*** Block opens ***

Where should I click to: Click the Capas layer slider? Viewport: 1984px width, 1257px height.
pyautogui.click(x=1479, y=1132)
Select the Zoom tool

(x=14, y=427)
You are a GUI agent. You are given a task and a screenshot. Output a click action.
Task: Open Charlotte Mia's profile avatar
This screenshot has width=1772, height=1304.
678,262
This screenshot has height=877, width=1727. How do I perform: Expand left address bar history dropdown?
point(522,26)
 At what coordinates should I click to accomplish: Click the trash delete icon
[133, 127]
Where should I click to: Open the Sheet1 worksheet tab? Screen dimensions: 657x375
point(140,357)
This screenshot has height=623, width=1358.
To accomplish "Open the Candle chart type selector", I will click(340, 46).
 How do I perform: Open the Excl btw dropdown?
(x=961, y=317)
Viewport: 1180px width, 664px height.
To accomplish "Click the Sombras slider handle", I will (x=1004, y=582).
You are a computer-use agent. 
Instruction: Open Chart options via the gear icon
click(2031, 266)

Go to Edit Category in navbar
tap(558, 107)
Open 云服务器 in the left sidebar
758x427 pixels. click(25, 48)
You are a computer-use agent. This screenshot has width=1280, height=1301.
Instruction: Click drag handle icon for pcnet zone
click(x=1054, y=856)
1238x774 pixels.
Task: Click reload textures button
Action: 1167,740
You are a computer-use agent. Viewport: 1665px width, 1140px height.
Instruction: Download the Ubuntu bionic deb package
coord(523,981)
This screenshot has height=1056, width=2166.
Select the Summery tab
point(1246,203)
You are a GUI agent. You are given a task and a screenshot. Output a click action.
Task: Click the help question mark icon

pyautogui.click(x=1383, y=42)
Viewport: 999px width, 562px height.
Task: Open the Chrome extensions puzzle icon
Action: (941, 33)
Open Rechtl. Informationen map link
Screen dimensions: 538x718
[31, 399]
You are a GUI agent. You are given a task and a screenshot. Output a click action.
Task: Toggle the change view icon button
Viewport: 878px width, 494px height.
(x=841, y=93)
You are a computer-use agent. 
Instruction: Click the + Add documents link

*** Block closes ***

### [Your task]
Which lines of the records above contain the word "link"? Show each of them.

### [Problem solution]
Open Rechtl. Informationen map link
Instruction: Click the + Add documents link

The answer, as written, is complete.